Paul Hoffman / IMC <phoffman@imc.org> writes:

> At 5:22 PM -0400 4/15/03, Martin Duerst wrote:
>>Overall, the normalization strategy on IRIs varies according to the
>>place in the URI:
>>
>>- For domain name part: use NFKC or more (i.e. nameprep), but
>>   gets normalized again (with nameprep) when doing dns lookup.
>>- For the path part: preferably NFKC, but NFC is okay when needed.
>>- For the query part: There may be cases where you on purpose
>>   want to use something totally unnormalized (e.g. when submitting
>>   unnormalized data to a CGI script that normalizes).
>>
>>Does that sound reasonable? Do you think it needs any changes in the
>>draft, and if yes, what would be those changes?
>
> It doesn't sound reasonable if you intend IRI comparison to be
> interoperable.
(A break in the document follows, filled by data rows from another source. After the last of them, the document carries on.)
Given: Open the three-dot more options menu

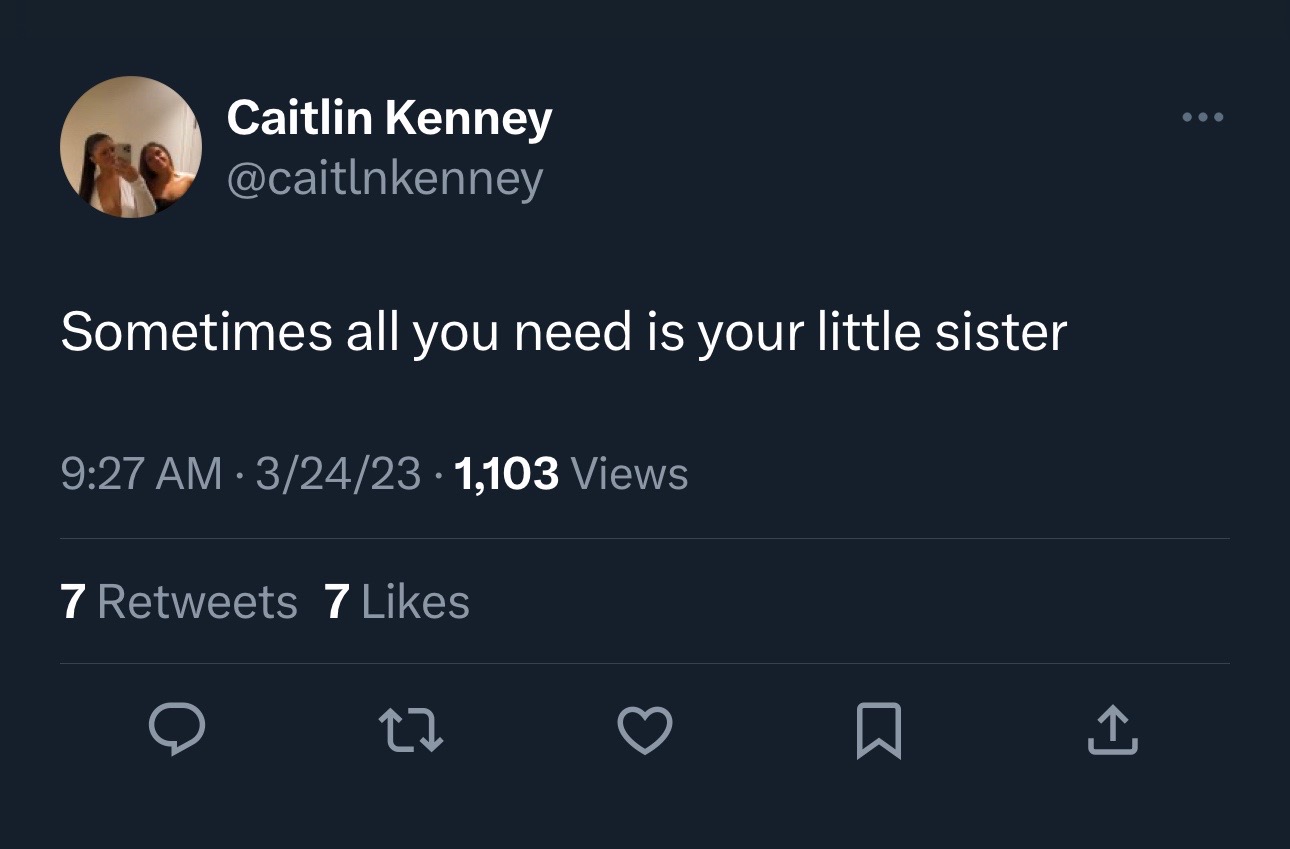Looking at the screenshot, I should point(1202,118).
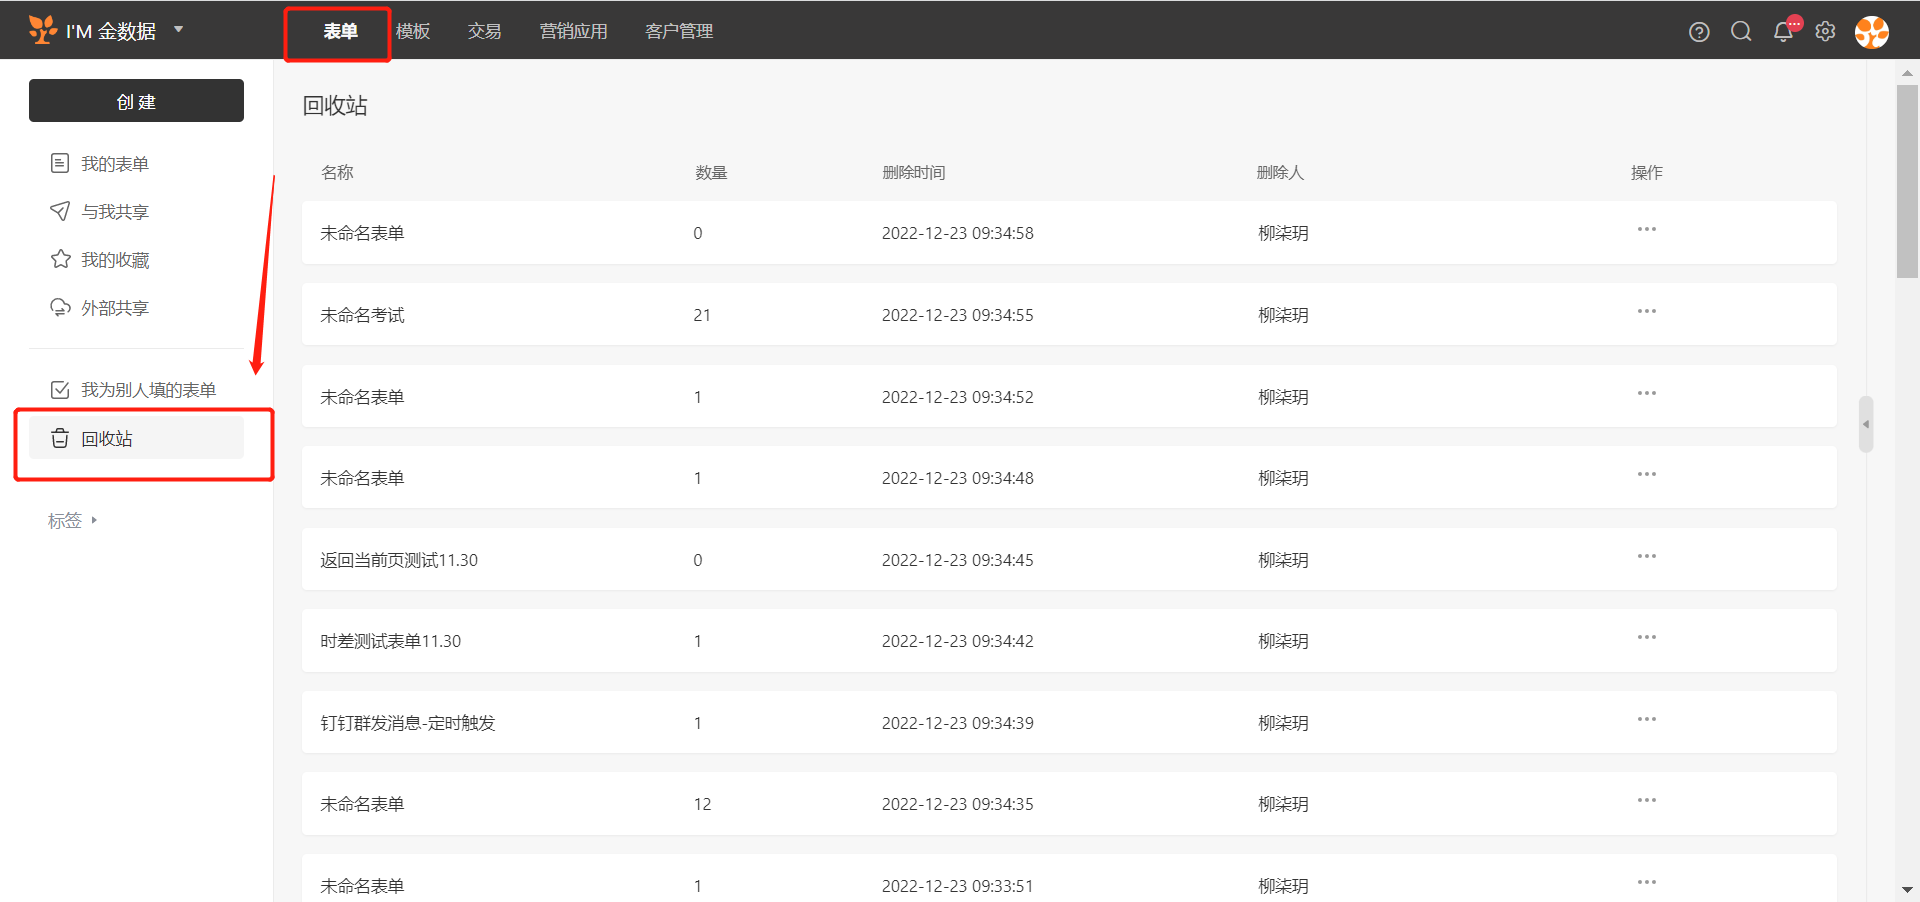Click the 创建 button

136,101
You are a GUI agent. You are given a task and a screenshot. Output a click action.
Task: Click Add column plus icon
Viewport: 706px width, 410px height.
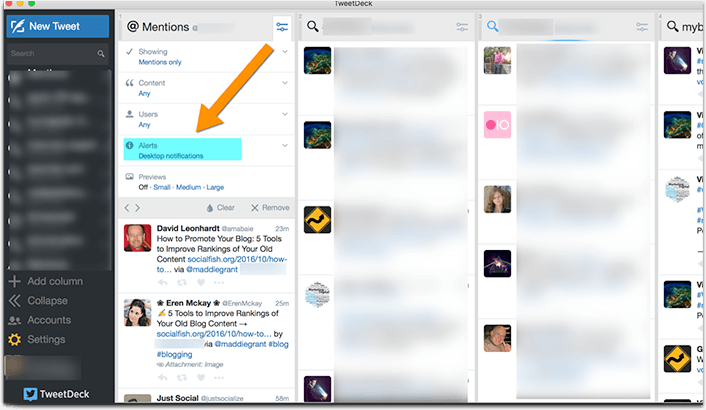(15, 281)
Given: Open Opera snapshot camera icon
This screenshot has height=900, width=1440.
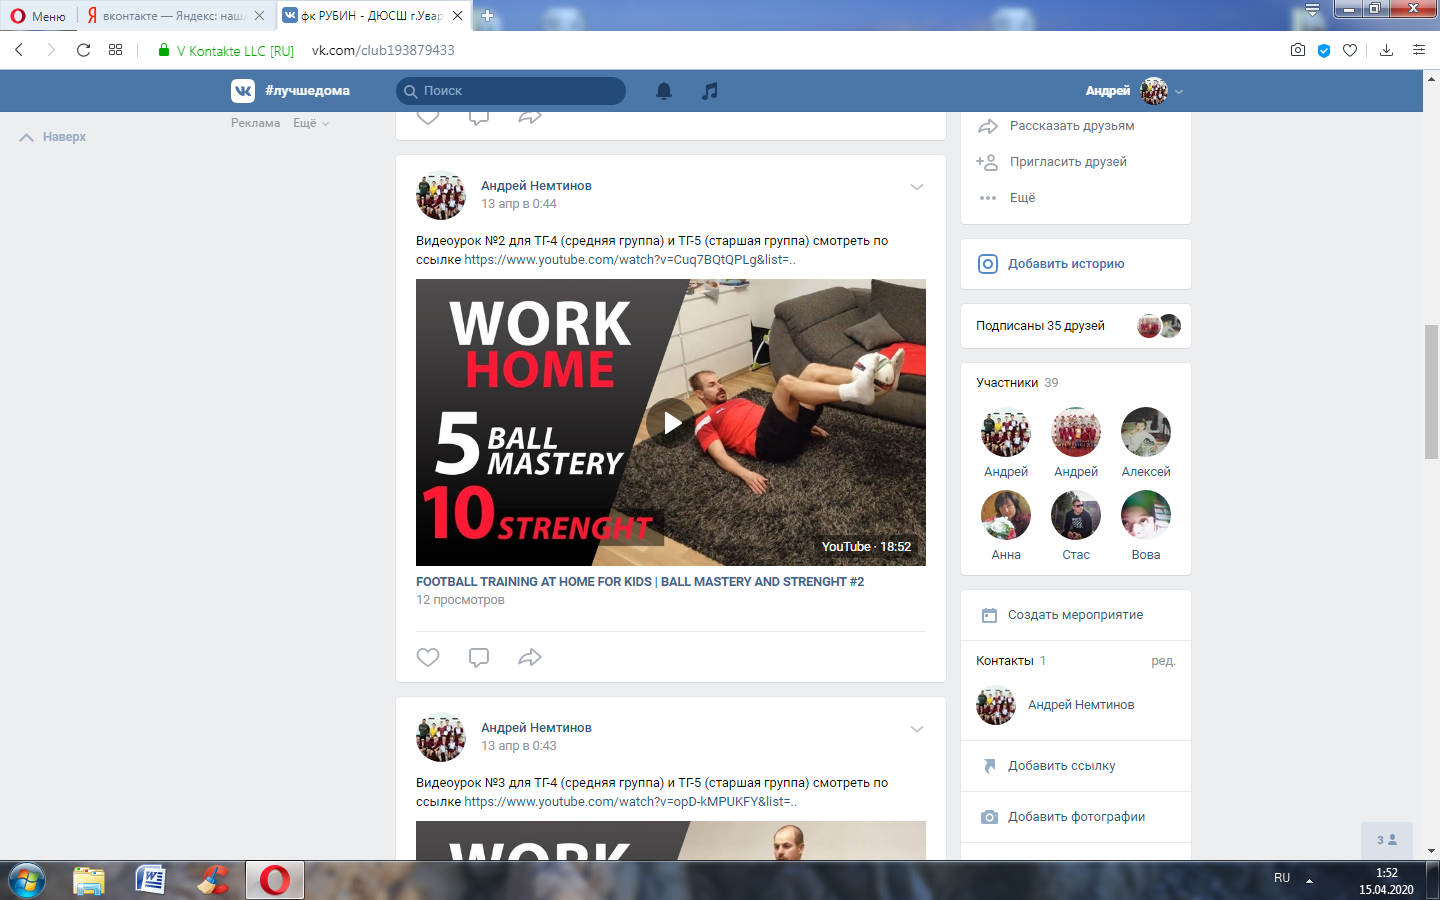Looking at the screenshot, I should coord(1298,50).
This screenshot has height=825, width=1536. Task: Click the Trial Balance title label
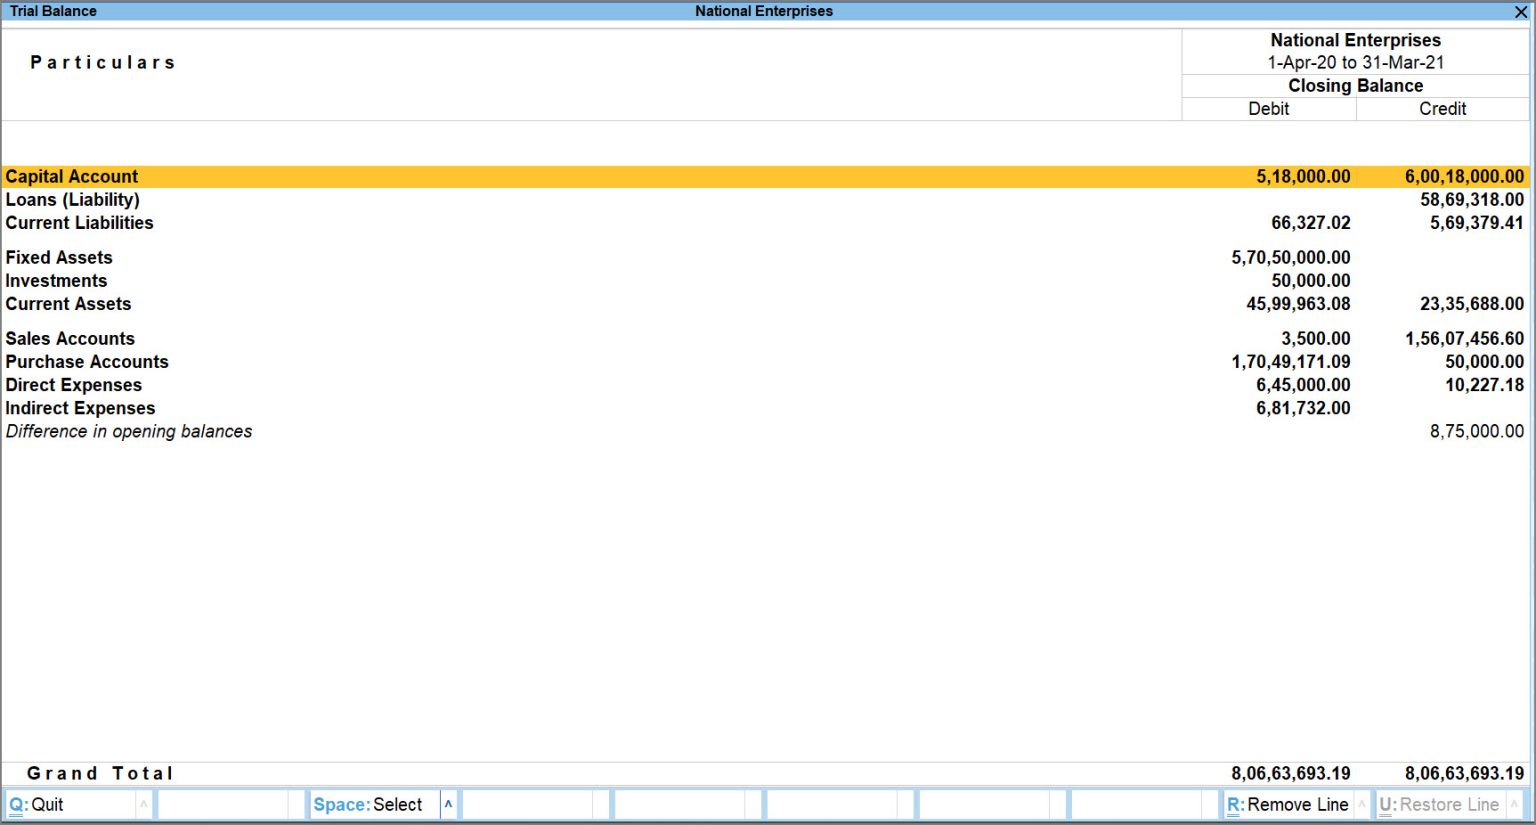tap(54, 11)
If you don't intend IRI comparison to be interoperable,
> I still would pick one normalization for each of the three parts, and
> I would pick NFKC, but you don't have to be consistent if
> interoperability isn't important.

A tangental observation on using different normalization strategies on
different parts of the URI:

If, say, a username (iuserinfo) within a IRI is normalized into
something different than, say, a security protocol such as SASL or
Kerberos (which uses different normalization strategies, both with
regards to each other and to the ones discussed here) would normalize
the username into, there are potential security consequences.

To examplify, consider if IRI adopted a nameprep style normalization
scheme that translates ß into ss, and either of SASL or Kerberos did
not but instead chosed to maintain the difference between ß and ss,
encoding a username containing ß into an IRI for use with SASL or
Kerberos would denote a different username.

I have not studied the IRI document closely, so this may have already
been solved in the proper way, if so I'm sorry to drag up these old
issues again.

Received on Wednesday, 16 April 2003 10:54:33 UTC